In 1916, Mr. Saez’s research shows, the richest 1 percent of Americans received only one-fifth of their income from paid work. In 2004, in contrast, paid work accounted for 60 percent of the income of that same sector.
Mr. Chopra clearly belongs in this group. Born and educated in Chennai (formerly Madras, and also the hometown of Indra Nooyi, the chief executive of Pepsi, who will be one of the star speakers at Davos this year), Mr. Chopra’s first two jobs were working for Lucas Diesel Systems in Britain and France. He earned a master’s degree in business administration from Cornell University in New York State, a member of the Ivy League, and spent the next decade at General Electric in Connecticut and Hong Kong before moving back to India.
Mr. Chopra met his future wife — a fellow Indian — while he was working in the United States. She has a law degree from New York University and handled mergers and acquisitions for the Wall Street law firm Weil, Gotshal & Manges.
He was disappointed that she could not join him in Dar es Salaam, but she was attending another gathering of the global elite, the annual meeting of the Young Presidents Organization, a group of leaders younger than 40, in Hong Kong.
Hong Kong is a more familiar watering hole than Tanzania for 21st-century business lions. Indeed, someone looking for a country that has not yet found its place in the hyperconnected, turbocharged world economy would find those of East Africa at the top of the list.
While Tanzania and Kenya are popular as tourist destinations for affluent Westerners seeking some of the last wild places on earth, Dar Es Salaam and nearby Zanzibar had their last moment of global economic relevance in the 16th and 17th centuries, when they were important entrepots in the spice trade. Since then, they have pretty much fallen off the world business map.
That was part of the reason Mr. Chopra was there. In anti-globalization circles, the World Economic Forum has become a symbol for rapacious international capitalism and the insular elite that benefits from it.

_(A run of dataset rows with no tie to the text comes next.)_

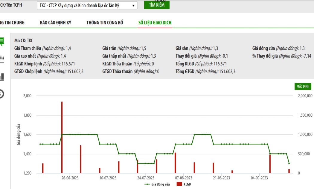Click the KLGD legend text label
Image resolution: width=314 pixels, height=189 pixels.
click(187, 184)
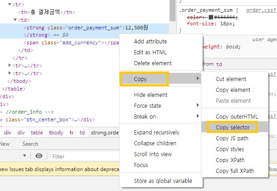Collapse the td element triangle

tap(15, 20)
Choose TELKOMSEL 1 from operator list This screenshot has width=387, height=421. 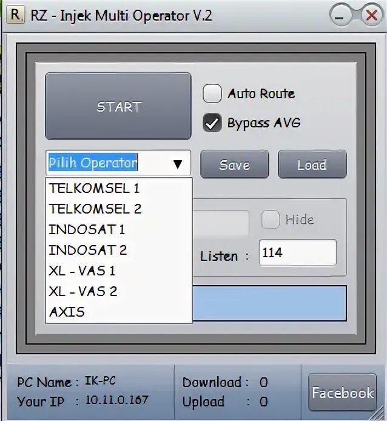click(x=119, y=188)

The more complicated reality is that Klaus Schwab, the Swiss professor who created and masterminds the World Economic Forum, is a rather traditional European social democrat who aims to encourage among its participants a kind of noblesse oblige, or its modern equivalent, stakeholder capitalism.
Hence his summoning of the crown princes of international business to sleepy Tanzania, giving the country a national branding opportunity gratefully acknowledged in front-page coverage of the conference and the V.I.P. status accorded to its participants.

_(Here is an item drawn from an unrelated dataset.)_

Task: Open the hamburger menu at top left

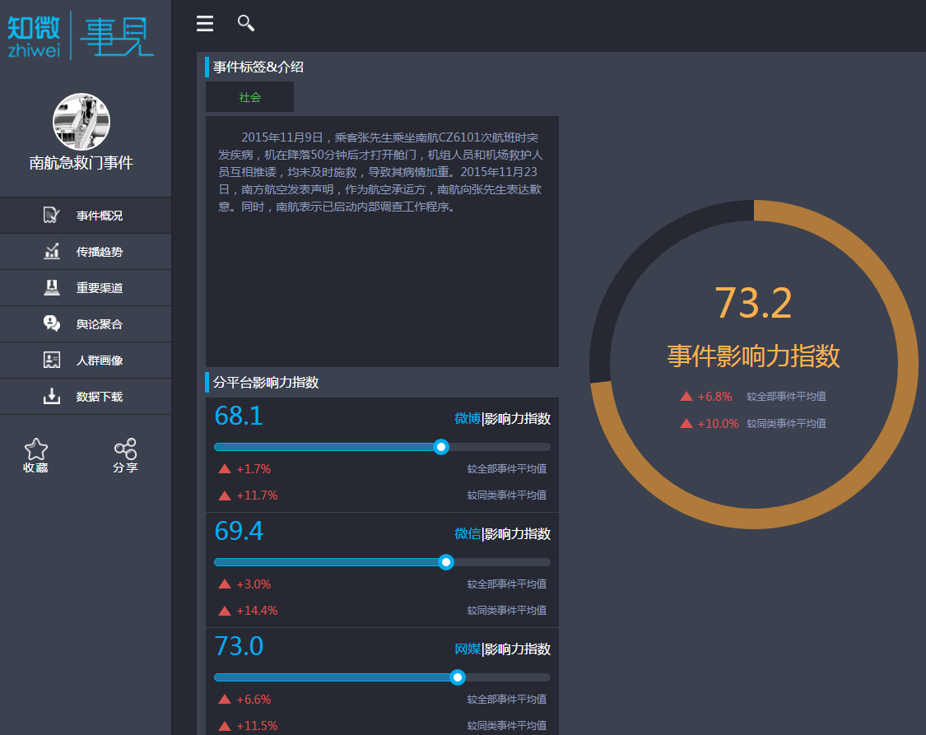Action: 204,23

It was easy to see why the back-room boys at the Forum had tapped Mr. Chopra — ‘‘my friends call me T.P.’’ — as one of global capitalism’s dauphins. In 2007, when he was just 37, Mr. Chopra was chosen as the first Indian to run G.E.’s Indian business.

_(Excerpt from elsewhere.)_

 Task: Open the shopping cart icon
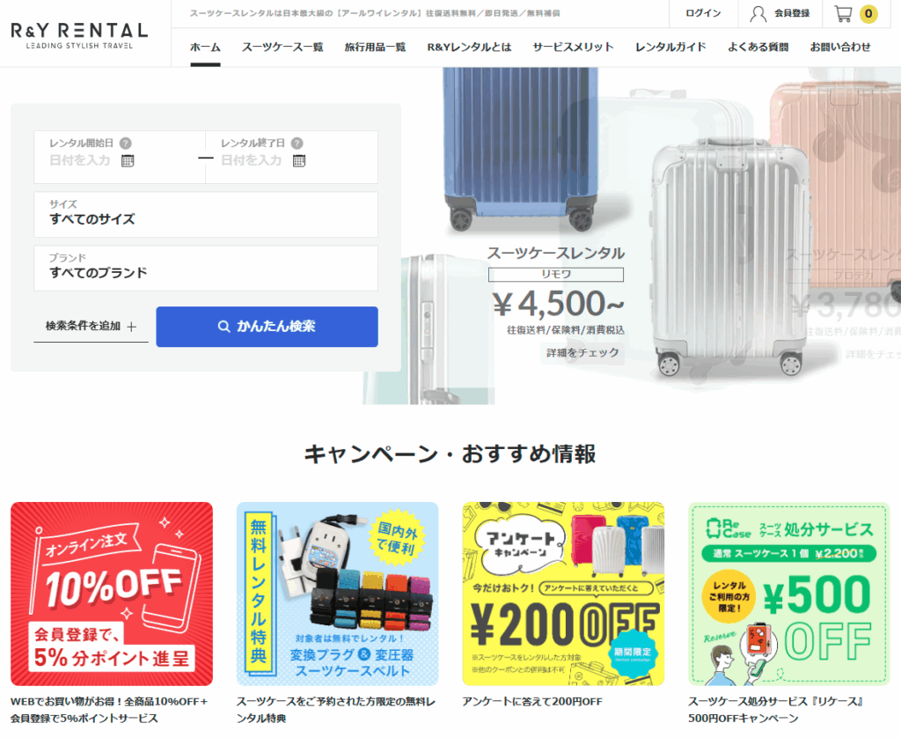point(843,13)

While there, he helped manage the creation of the Mac 400, a portable electrocardiogram machine made and designed in India. A cheaper, cruder, and lighter version of a U.S. model, the Mac 400 weighs one-fifth what the original does; its price is the equivalent of less than $1,000. Virtually all of the engineers who created it were based at G.E.’s Bangalore research lab.
Selling Western technology and brands into emerging markets is an old story — even drowsy Dar es Salaam boasts international hotels like the Kempenski and Holiday Inn and billboards hawking Nokia cellphones. So is selling cheap labor to developed markets in the form of manufactured goods or services like call centers.
The Mac 400 is an example of the next stage: emerging market engineers, employed by a Western company, creating a product inspired by a Western prototype and redesigned for emerging-market consumers. Two years ago, in the Harvard Business Review, Jeffrey R. Immelt, G.E.’s chief executive and now a top outside adviser to President Barack Obama, dubbed this process ‘‘reverse innovation’’ and said that without it Western companies like G.E. would be defeated by their emerging market competitors.
To be sure, the world’s most sophisticated companies, like G.E., Google and Goldman Sachs, are finding plenty of ways to profit from the great economic shift under way. But the greatest riches go not to institutions but to individuals smart enough and lucky enough to make it on their own. Just a few years out of college, for example, Facebook’s founder, Mark Zuckerberg, is already challenging Google, prompting the recent management shakeout there.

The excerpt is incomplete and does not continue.